TEI Genel Müdürü Akşit’in ardından konuşan Eskişehir Valisi Özdemir Çakacak ise TEI’nin havacılık sanayiinde uluslararası düzeyde bir üretici olduğunu söyleyerek, “Bugün TEI’nin motor geliştirme projesinin seri imalatı olan motorlarının teslim törenindeyiz. Bu gurur anına şahitlik etmekten büyük bir onur ve mutluluk duyuyoruz. Türkiye’nin havacılık motorları alanındaki lider firması TEI, nitelikli yöneticileri çalışanları, birlikte çalıştığı yan kuruluşları ile ilimizin, ülkemizin yüz akı kuruluşlarından bir tanesidir. Birbiri ardında başarılı projelere imza atarak, ülke insanımızı, milletimizi gururlandırmaktadır. Havacılık sanayisinde uluslararası düzeyde üretici ve tasarım merkezi konumundadır. Her geçen gün de bu konumunu bir adım ileri götürmektedir” diye konuştu.
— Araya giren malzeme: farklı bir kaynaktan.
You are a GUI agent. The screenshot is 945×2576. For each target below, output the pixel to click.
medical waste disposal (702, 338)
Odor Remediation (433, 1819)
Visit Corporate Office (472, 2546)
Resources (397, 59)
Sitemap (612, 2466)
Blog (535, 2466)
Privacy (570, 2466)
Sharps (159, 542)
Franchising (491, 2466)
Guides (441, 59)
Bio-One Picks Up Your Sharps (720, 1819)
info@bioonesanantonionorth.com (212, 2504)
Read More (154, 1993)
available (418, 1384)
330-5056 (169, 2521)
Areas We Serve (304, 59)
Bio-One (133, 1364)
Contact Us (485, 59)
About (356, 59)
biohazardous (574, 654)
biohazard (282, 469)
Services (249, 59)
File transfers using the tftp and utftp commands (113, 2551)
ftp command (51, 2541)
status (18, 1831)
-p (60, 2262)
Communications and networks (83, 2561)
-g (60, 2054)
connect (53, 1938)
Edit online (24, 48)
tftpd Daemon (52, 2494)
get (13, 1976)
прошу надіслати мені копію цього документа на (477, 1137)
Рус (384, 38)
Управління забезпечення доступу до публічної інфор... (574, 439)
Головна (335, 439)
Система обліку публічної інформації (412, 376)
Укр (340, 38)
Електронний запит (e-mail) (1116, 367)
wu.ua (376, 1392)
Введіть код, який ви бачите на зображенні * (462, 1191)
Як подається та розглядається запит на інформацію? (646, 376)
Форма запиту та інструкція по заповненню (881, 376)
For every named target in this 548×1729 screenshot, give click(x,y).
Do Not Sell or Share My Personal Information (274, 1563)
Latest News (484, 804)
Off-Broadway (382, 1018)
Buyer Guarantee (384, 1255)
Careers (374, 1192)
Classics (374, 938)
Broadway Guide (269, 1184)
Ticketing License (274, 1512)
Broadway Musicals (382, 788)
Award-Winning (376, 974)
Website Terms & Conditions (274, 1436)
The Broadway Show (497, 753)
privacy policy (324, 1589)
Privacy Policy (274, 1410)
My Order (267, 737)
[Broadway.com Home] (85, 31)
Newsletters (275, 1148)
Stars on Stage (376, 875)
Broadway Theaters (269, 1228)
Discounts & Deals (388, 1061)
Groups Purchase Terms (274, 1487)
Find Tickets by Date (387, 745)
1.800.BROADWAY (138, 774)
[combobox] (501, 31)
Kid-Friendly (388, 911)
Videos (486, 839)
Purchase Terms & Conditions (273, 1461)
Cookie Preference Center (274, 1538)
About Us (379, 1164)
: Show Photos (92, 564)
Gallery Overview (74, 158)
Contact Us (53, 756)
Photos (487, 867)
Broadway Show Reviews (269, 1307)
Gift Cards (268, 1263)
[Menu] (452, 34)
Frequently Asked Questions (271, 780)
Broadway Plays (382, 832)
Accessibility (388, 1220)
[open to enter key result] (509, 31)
“Dünyaya örnek teşkil edilecek bir yürüyüş ancak içinde bulunduğumuz ortama baktığımızda koşmamız gerek”


Son olarak konuşan T.C. Cumhurbaşkanlığı Savunma Sanayii Başkanı Prof. Dr. İsmail Demir, TEI’nin yapmış olduğu işlerin iyi bir yürüyüş olduğunu, ama koşmak gerektiğini söyledi. Daha çok çalışarak içinde bulunulan ortama ve ihtiyaçlara bakıldığında koşmanın gerekli olduğunu vurgulayan Demir, “Savunma sanayiimizin belli alanlarda bir noktaya geldiğini görüyoruz. Özellikle platform üretiminde artık dünyanın söz sahibi ülkelerinden biri olma yolunda yol alıyoruz. Ancak bir süredir ısrarla her fırsatta alt bileşenler ve alt ileri teknolojilerine dair yürümenin yetmediği ve koşmamız gerektiğini vurguluyoruz. Sayın genel müdürümüz 2013 yılında başlayan programla alakalı bilgi verirken yapılan motorlarla alakalı iyi bir yürüyüş diyorum. Ama koşma tanımımıza uymuyor. Sizlerden, bütün çalışanlarımızdan ülkemiz adına istiyoruz. Buna ihtiyacımız var. Evet, tebrik ediyoruz. Yürüyüşünüz başarılı, çok güzel dünyaya örnek teşkil edilecek bir yürüyüş, ancak içinde bulunduğumuz ortama ve ihtiyaçlarımıza baktığımızda koşmamız gerektiğini, günün 24 saat olduğunu unutmayalım. Motor çalışmalarımızda Türkiye’nin köklü kurumu olan ve öncüsü olan TEI’nin ve TUSAŞ şirketimiz bizim için gurur kaynağı. Tabii seri üretime geçmek çok önemli bir kavram. Özellikle havacılık platformlarında çok önemli test süreçlerinin olduğunu ve bunu başarı ile geçtiğini belirtmek isterim” dedi.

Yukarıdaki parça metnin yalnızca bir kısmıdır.